You are probably looking in question at the title of this topic. I was reading up on some mathematics history in ancient times and specifically at the Egyptians. It is amazing that an old civilization with there math and mainly things like the pyramids that they have built is still extremely praised and reviewed. The Egyptians are arguably the most respected ancient civilization (and with good reason).
Understanding of algebra goes back very far. In AD 825 alKhowarizimi of Bagdad was the first to write an algebra text book. Civilizations like the Babylonians, Hindus, Egyptians, and so on really studied math.

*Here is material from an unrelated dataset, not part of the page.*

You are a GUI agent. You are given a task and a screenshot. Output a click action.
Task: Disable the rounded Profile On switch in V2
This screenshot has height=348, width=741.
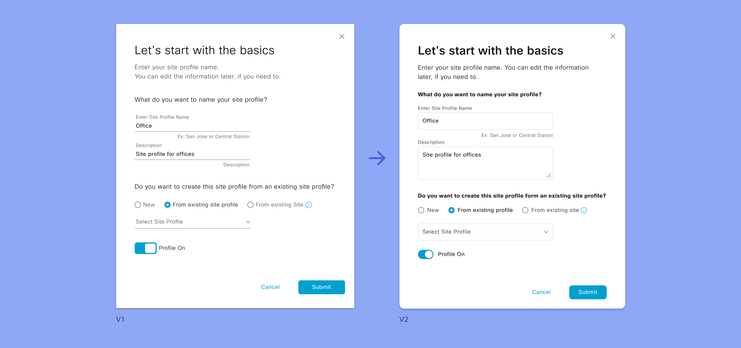[426, 254]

The Egyptians were mainly focused on linear equations. (Linear equations are first degree polynomials in standard form its ax+by=c and it is usually written in y=mx+b or slope intercept form when you graph it.)
On an Egyptian papyrus that is called the Rhind Papyrus [named after the person that found it] had some basic linear algebra on it. There unknown variable or which we usually use "x" was called "aha".
The first (I think) problem on there was: x + (x / 7) = 19 So on it said "Aha, its whole, its seventh, it makes 19." So ’aha’ as x as a whole . . . x *its* seventh . . .. + (x/7) it makes 19 . . . 19 So when you put it together you get the linear equation I have shown above!
Instead of me just answering what "aha" equals I let someone else. So the first person to solve the Egyptian problem is the winner of pride! And I’ll tell if you got it correct or not.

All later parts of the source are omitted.